**Lista de tareas**
- a) Responde estas preguntas sobre el texto acerca del viaje en el arte colombiano y marca cada respuesta como su pregunta:
(i) ¿Entre qué ciudades viaja Mateo López en Diario de motocicleta?
(ii) ¿Qué silueta lleva Antonio Caro en sus viajes por Latinoamérica?
(iii) ¿A quiénes aluden las prendas que Erika Diettes fotografía en Río abajo?
- b) Retoma el texto acerca del viaje en el arte colombiano y continúalo a partir de su última oración.

**Texto dado**
En estas, como en otras obras, el objeto que se percibe en primera instancia estático revela su viaje fundador, esto es, permite plantear justamente esa condición de viaje como una categoría que corresponde a la rotura del sentir en la obra, a un lugar de enunciación sensible, reflexivo y productivo también. Incluso, permite ver, en su intertextualidad, otros modos de abordar el viaje: en la literatura clásica colombiana se da cuenta de viajes para fundar Macondos, curas que llegan a salvar pueblos, campesinos que transforman su vida por la violencia, osados que se van más allá de sus fronteras en busca de fortuna o del sueño americano —tal como la música podría hablar de esas idas y despedidas en canciones como La china que yo tenía o el Tiplecito de mi vida, que le cantan a su tierra desde el extranjero, al igual que todas las versiones de esta tierra del olvido y de cantos de juglar—. Tal vez por esto es que un artista como Mateo López (1978-) opta por hacer explícita su condición de viajante tanto en sus acciones como a través de sus particulares objetos-dibujo. En Diario de motocicleta (2007) ejecuta a su manera el viaje formativo del artista entre Bogotá, Cali y Medellín en su vespa y en su “taller portátil”; a 60 km/h tiene tiempo para observar los detalles y dibujarlos, recoger objetos del camino y luego instalarlos en una mesa que en sí misma es un dibujo detallado hecho con las cosas recogidas. Los objetos son sus propios dibujos, pero la obra en sí misma implicó capturar el territorio en una manera de narrarse a sí mismo. También se podría dar cuenta de Antonio Caro y sus viajes por Latinoamérica con la silueta de una planta de maíz como símbolo transeúnte común de la región, más allá de su diversidad cultural y lingüística.4 O, finalmente, las prendas que viajan solas por los ríos y que Erika Diettes captura en sus fotografías en Río abajo (2008) aludiendo a los desaparecidos en los cuerpos de agua del país. Viajar es un acto fundador, no es meramente un estado radicante o de turística licuefacción de la sociedades; es estar tras las huellas y a la vez construir sentidos en un territorio en sí mismo móvil, más no diluido. Viajar como condición de la existencia acompasa el viaje como expresión del extrañamiento en la poética en la obra y como posibilidad de pensamiento desde la singularidad de “lo provincial” —como gusta destacar de sí a Beatriz González—.

**Datos guardados**
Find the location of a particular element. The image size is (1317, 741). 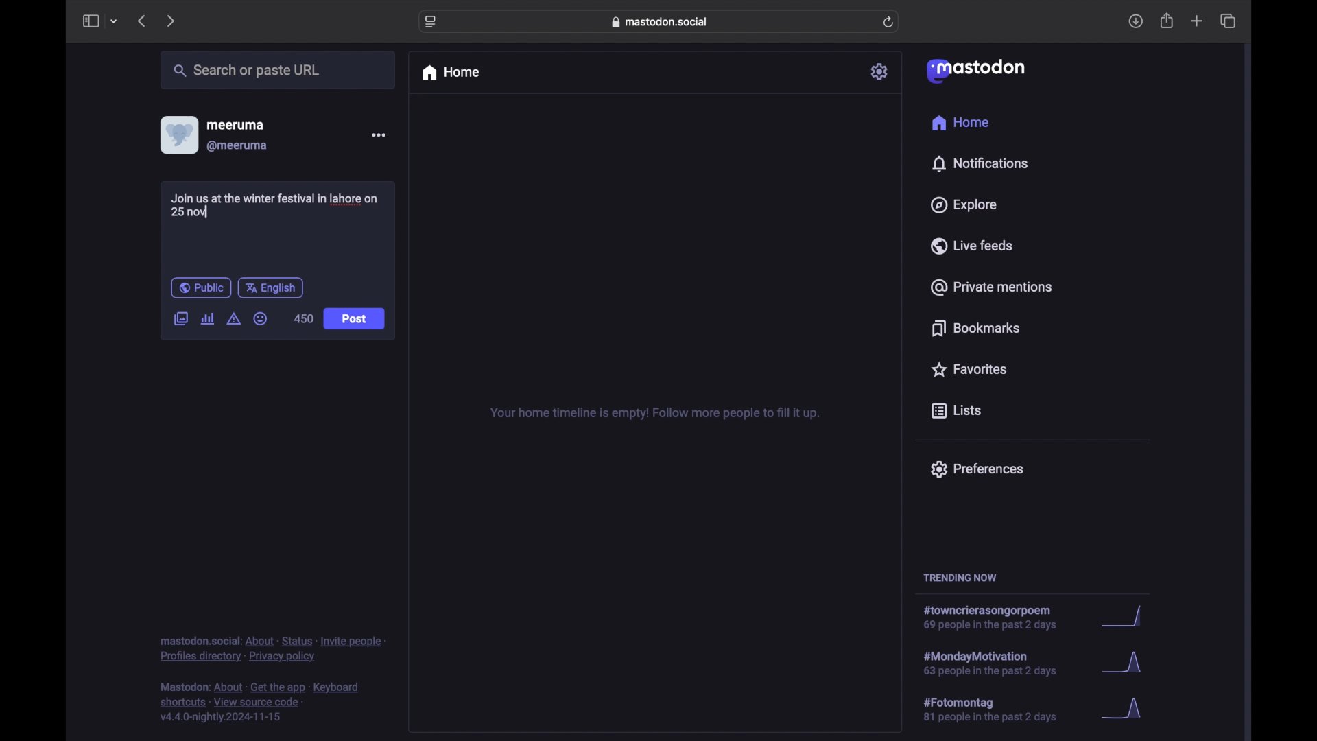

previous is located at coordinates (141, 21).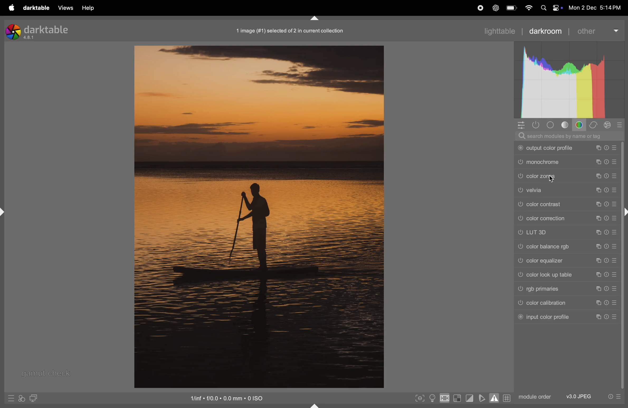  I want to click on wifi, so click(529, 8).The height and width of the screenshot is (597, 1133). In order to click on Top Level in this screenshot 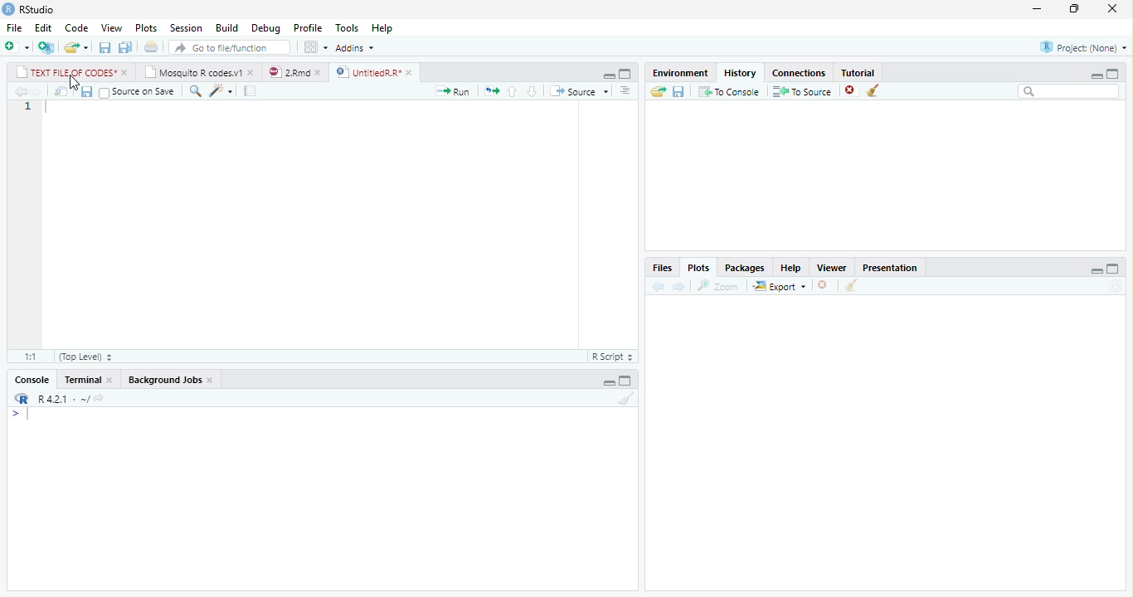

**Resultados por tarea**
- a)
(i) Entre Bogotá, Cali y Medellín.
(ii) La silueta de una planta de maíz.
(iii) A los desaparecidos en los cuerpos de agua del país.

- b)
Provincializar el lenguaje del arte
Habría hoy otras múltiples facetas del viaje, en un mundo que demanda romper fronteras nacionales, que ofrece recursos tecnológicos interconectados y que ha puesto incluso a la población de los países económica y políticamente poderosos en estado de nomadismo. Pero la cuestión es por ahora –o, por fin— notar que adoptar la perspectiva de lo provincial nos reta a pensar desde lo enunciado por la obra —o, dicho a la manera de José Alejandro Restrepo, encontrar la gramática de las relaciones de espacio y tiempo, objetos, energías y ritmos que propone la obra (Gutiérrez, 2000, p. 94)—. Pero esto implica, al decir de Chakravarty, estar dispuesto a provincializar el lenguaje del arte. Este historiador poscolonial bengalí recuerda en Al margen de Europa que adoptar acríticamente autores occidentales para pensar la historia de India conservaba una distancia cómica:
Estaba, en primer lugar, la distancia de la objetividad histórica que yo trataba de representar. Pero también estaba la distancia de la falta de reconocimiento cómica, similar a lo que había experimentado a menudo al ver representaciones de obras bengalíes en las que actores bengalíes, caracterizados como colonos europeos, llevaban a cabo su imitación, con un fuerte acento bengalí, del modo en que los europeos podrían hablar bengalí, es decir, ¡sus propios estereotipos de cómo los europeos nos percibían! Algo similar les ocurre a mis personajes de la historia bengalí e india, que llevaban, en mi texto, el vestuario europeo prestado por el drama marxista de la historia. Había una comicidad en mi propia gravedad que no podía pasar por alto. (Chakrabarty, 2008, p. 17)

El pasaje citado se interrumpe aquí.